NLRB Restores Employer’s Right to Discipline and Discharge Employees During Initial Labor Contract Bargaining
Under the National Labor Relations Act, (“NLRA”), employers whose employees are represented by a union are required to bargain with the union before changing terms and conditions of employment, including disciplinary policies and procedures. Thus, an employer’s failure to bargain with a union before changing workplace conditions may violate the NLRA.
When a union is newly certified, an employer must maintain the workplace status quo while negotiations for an initial union contract proceed. Under longstanding National Labor Relations Board (“NLRB”) case law, if an employer needed to discipline an employee while bargaining for its first contract, the employer was free to issue discipline consistent with its existing disciplinary policies and practices without first bargaining with the union. In 2016, the NLRB modified the original standard for maintaining the status quo for discipline during initial contract bargaining. Total Security Management Illinois 1, LLC, 364 NLRB No. 106 (2016). In Total Security Management, the NLRB held that employers must first provide notice and an opportunity to bargain over serious discipline if the decision involved use of employer discretion.

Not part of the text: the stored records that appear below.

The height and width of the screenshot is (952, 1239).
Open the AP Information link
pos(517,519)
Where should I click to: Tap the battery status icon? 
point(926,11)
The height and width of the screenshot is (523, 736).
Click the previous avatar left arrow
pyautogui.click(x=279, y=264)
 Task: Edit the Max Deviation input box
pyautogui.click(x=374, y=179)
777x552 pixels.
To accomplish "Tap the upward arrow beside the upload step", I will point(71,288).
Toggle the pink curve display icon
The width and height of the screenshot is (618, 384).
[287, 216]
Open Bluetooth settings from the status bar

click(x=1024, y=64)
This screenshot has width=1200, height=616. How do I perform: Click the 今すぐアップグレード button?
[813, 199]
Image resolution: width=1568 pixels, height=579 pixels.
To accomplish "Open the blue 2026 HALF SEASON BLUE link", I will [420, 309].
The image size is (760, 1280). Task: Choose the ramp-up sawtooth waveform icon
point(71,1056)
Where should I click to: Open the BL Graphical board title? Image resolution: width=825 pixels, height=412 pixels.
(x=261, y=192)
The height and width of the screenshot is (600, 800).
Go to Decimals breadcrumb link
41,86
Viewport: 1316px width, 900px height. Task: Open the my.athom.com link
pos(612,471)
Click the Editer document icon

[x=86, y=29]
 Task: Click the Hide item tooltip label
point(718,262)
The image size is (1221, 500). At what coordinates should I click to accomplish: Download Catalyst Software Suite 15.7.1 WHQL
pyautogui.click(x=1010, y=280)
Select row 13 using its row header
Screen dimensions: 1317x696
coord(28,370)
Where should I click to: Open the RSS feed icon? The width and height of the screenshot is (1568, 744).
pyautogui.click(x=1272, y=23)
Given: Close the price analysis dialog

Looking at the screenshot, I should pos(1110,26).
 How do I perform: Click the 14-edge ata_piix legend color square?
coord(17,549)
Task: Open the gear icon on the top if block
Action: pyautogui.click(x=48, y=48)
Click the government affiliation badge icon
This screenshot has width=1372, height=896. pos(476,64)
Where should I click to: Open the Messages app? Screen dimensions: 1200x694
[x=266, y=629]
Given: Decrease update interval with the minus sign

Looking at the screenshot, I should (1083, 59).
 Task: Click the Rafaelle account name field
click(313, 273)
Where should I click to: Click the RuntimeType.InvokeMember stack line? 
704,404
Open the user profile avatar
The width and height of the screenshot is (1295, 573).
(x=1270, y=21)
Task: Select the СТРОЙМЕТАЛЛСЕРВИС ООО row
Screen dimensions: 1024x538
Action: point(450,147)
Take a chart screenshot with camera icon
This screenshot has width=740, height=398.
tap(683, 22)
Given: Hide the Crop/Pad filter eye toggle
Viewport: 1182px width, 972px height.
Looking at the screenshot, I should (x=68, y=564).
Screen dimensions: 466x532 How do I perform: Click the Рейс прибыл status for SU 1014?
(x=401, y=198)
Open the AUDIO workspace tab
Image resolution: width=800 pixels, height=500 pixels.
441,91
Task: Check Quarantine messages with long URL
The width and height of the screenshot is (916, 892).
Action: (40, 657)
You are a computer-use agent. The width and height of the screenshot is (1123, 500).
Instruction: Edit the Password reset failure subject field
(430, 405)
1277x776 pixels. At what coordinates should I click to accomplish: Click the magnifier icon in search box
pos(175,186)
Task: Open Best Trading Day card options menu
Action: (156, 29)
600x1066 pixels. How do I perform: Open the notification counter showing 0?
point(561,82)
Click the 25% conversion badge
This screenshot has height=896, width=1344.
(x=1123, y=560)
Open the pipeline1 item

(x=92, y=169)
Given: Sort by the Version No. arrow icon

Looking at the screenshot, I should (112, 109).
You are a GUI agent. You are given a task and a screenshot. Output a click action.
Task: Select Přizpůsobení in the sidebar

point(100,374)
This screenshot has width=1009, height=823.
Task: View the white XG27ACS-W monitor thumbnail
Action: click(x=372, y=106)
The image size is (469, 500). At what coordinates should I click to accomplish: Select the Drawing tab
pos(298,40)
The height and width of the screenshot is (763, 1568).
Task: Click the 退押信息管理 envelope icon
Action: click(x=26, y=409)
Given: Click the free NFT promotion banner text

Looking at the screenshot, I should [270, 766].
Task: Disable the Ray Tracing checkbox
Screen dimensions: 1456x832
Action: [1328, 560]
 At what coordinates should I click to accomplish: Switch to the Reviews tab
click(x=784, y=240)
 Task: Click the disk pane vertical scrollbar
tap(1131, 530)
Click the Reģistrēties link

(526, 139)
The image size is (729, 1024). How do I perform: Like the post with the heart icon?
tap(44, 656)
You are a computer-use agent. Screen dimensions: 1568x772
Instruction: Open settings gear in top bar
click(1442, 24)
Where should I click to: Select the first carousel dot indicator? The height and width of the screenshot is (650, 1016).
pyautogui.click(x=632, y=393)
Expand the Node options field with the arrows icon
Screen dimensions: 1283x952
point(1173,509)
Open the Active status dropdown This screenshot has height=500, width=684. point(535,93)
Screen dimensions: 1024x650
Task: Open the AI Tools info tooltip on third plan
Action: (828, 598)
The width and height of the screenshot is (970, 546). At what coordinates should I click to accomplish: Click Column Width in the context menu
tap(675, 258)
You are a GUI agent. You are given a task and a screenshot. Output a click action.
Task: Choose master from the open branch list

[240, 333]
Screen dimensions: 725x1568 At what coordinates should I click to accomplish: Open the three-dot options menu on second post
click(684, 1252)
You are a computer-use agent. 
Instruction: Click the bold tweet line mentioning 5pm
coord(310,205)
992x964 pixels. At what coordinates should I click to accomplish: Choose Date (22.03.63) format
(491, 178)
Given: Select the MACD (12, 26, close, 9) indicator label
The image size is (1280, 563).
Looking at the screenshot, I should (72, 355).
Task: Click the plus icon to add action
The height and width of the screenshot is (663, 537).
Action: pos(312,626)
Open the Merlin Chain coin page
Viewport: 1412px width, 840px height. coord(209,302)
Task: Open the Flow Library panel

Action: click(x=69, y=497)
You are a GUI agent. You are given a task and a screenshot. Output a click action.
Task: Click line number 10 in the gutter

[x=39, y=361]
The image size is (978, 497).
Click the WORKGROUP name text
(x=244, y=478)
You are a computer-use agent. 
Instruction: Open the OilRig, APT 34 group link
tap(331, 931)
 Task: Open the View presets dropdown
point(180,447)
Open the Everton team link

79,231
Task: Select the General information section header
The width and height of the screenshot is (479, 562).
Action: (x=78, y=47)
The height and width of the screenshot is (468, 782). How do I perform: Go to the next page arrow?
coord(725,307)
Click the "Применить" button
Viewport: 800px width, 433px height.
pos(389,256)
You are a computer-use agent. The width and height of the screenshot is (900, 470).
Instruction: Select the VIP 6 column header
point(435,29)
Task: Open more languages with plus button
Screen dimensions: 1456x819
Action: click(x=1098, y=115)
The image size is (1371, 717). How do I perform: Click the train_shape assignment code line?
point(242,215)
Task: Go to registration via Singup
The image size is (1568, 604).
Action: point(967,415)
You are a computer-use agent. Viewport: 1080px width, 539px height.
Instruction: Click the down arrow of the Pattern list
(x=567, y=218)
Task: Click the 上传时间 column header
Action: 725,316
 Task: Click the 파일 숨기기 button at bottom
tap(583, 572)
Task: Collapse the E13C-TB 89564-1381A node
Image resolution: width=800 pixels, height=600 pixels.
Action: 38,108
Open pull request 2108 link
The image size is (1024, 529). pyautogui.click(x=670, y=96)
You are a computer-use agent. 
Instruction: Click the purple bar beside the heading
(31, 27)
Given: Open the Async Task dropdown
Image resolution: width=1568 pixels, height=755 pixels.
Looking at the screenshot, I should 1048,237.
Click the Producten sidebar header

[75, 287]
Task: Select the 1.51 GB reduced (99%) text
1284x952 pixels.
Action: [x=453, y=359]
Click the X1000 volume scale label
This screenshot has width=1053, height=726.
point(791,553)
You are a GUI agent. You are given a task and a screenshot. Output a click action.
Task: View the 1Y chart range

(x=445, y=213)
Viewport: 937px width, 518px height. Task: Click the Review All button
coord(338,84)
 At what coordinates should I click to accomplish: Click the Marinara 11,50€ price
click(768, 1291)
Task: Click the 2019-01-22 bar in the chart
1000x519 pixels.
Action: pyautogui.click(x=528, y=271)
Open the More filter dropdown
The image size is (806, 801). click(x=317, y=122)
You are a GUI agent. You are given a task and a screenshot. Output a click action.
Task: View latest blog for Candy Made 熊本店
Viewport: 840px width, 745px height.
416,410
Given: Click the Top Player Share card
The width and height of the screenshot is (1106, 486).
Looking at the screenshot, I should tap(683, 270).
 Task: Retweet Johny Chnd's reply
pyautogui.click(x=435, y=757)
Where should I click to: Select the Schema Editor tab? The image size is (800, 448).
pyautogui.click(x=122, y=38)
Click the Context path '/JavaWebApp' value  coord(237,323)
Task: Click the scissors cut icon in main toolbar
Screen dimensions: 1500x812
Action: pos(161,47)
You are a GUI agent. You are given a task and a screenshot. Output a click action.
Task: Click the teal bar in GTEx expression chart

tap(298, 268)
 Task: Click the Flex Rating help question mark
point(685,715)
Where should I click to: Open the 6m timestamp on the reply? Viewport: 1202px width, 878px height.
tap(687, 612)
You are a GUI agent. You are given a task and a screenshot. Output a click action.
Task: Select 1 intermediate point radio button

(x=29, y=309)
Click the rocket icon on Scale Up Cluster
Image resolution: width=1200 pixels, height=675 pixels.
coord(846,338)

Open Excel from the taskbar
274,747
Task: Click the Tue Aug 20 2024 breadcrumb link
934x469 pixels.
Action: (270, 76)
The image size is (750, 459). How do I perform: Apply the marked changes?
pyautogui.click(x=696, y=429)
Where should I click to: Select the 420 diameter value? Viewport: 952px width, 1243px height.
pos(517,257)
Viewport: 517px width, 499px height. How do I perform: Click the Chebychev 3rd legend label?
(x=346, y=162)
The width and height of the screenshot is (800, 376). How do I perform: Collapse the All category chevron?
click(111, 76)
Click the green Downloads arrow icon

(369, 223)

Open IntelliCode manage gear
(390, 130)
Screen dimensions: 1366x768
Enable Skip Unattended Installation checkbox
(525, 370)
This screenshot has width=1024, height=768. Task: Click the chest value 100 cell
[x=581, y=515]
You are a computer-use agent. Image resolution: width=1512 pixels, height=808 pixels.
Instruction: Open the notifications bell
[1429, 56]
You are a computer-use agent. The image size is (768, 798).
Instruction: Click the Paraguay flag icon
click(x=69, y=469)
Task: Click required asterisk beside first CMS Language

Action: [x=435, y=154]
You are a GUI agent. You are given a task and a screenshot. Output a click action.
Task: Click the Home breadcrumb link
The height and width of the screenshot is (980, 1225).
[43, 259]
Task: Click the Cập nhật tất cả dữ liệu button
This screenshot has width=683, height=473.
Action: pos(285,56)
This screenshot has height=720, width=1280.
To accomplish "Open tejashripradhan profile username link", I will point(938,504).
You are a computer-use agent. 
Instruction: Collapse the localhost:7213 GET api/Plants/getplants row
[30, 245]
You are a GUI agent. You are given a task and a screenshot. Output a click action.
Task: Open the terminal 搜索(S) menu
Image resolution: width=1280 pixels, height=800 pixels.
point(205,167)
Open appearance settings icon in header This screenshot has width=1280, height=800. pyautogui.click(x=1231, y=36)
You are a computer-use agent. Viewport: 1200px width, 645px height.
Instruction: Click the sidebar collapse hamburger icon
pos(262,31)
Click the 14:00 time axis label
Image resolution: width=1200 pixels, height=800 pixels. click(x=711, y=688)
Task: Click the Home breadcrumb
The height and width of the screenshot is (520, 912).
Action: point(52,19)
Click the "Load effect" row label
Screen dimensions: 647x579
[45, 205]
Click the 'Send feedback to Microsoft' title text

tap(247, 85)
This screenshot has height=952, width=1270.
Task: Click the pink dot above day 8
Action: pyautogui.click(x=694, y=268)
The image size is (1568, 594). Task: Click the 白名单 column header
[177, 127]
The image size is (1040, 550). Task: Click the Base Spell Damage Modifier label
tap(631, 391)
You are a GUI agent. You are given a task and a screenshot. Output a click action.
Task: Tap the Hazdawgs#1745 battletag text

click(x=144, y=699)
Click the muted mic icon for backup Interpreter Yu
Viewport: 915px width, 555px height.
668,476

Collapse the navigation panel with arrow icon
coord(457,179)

In June 2020, however, the NLRB invalidated the Total Security Management standard and restored the original standard for employers issuing discipline while negotiating their first union contract. 800 River Road Operating Company, LLC d/b/a Care One at New Milford, 369 NLRB No. 109 (June 23, 2020).
Discipline and Discharge During First Contract Bargaining Permissible Where Consistent with Existing Policies
The employer, 800 River Road Operating Company (“800 River Road”), maintained a discretionary disciplinary policy. This policy allowed 800 River Road to impose an appropriate level of discipline at any stage of the disciplinary process for inappropriate behavior, conduct or performance. During initial contract bargaining, 800 River Road suspended certain employees and discharged another, pursuant to its disciplinary policy, without first notifying and bargaining with the union.
After the union filed a charge, the Administrative Law Judge (“ALJ”) found that 800 River Road violated the NLRA by failing to engage in pre-discipline bargaining with the union over the suspensions and discharge. The NLRB reversed the ALJ’s decision and overruled Total Security Management on the grounds that it conflicted with prior NLRB and Supreme Court precedent, and imposed a “complicated and burdensome bargaining scheme” on employers. Therefore, the NLRB dismissed the complaint because the employer was following its existing disciplinary policies and practices in issuing the suspensions and discharge.
What This Decision Means for Employers
800 River Road applies retroactively to all pending cases, so employers facing any pending or threatened unfair labor practice charges should consult with experienced labor counsel to determine how the decision will affect their rights. Moreover, employers bargaining for a first contract with a union should:
Continue to maintain the status quo for all terms and conditions of employment;
Discipline and discharge employees consistent with their existing disciplinary policies and practices;
Keep accurate records of disciplines and discharges; and
Decline union requests to engaging in pre-discipline bargaining.
During labor contract negotiations, employers are also required to maintain the status quo regarding other terms and conditions of employment — not just discipline — even where such subjects involve the use of employer discretion, such as health benefits, wages increases, and annual bonuses. Application of the NLRB’s rules can be nuanced and highly fact-specific. Employers facing union organizing should consult with experienced labor counsel to protect their rights and avoid liability for potential unfair labor practice charges.